Pray for a mea culpa by a bank regulator, or extract a confession from them by force (no waterboarding)

Sir, in “Europe must reset bank rules to restore faith”, February 14, Sony Kapoor writes “Five years into the crisis and it is still not clear where EU financial regulations are heading” and that “EU needs to reset its approach to financial reform” and suggesting “launching a high-powered public inquiry [to] help hold public officials and bankers to account so that public trust can restore”. 
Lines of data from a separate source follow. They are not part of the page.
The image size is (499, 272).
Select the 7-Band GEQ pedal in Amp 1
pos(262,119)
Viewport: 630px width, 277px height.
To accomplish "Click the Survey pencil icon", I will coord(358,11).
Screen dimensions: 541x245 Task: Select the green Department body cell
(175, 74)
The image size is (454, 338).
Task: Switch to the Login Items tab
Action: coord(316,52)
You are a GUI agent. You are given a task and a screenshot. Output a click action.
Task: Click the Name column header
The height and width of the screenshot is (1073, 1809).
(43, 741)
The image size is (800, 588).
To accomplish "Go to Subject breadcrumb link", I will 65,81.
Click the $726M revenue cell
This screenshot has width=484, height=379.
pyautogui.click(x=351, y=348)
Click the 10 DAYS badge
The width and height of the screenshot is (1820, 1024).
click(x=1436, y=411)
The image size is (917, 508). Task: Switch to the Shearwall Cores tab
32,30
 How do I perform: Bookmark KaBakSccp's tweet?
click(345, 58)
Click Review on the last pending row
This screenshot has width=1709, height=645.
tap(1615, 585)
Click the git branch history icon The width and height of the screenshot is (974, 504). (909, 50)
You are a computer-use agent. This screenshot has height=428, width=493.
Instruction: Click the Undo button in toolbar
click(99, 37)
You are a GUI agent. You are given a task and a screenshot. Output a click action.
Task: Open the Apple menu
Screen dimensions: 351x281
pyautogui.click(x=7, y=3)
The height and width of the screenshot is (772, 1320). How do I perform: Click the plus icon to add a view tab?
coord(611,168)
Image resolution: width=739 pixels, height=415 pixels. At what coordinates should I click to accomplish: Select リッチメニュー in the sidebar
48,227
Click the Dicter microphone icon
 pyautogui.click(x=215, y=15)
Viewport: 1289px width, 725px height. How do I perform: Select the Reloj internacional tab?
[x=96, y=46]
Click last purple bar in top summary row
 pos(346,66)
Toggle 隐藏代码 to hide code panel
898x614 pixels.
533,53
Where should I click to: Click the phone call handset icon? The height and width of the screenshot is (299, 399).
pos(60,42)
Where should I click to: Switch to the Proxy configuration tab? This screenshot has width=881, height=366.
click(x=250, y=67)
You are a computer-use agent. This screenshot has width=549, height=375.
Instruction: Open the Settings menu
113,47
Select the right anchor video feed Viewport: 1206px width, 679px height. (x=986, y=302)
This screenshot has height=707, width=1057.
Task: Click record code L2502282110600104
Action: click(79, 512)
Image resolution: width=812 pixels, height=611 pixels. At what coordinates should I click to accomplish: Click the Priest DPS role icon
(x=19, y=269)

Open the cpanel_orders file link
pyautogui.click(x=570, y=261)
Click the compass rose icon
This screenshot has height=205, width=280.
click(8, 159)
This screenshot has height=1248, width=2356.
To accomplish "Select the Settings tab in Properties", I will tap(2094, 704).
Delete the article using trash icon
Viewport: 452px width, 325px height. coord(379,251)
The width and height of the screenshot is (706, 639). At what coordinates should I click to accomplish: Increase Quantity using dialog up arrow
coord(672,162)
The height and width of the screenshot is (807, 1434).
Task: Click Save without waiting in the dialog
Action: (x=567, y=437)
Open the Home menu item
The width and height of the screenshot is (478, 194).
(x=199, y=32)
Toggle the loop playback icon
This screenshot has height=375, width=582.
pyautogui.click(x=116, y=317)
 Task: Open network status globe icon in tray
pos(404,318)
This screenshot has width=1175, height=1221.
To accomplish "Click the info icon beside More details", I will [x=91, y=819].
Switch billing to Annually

Good luck with that! I have over a number of years, starting even before the crisis, in perhaps a hundred of venues, asked regulators some simple questions they refuse to answer. That they do because doing so would reveal the monstrous regulatory mistake they made when, thinking themselves able to be the risk managers of the world they created, especially in Basel II, their capital requirements for banks based on perceived risks, which is completely against common sense. 

The reform process is indeed paralyzed, especially when they now even begin to understand that their new concoction in Basel III, liquidity requirements also based on perceived risk, can only make things so much worse. 

What to do? Our best chance is finding a daring political leader that can pull out with force an answer from the regulators; the other possibility is that a courageous important regulator or ex-regulator, like for instance Mario Draghi steps forward with a strong mea culpa. Fat chance!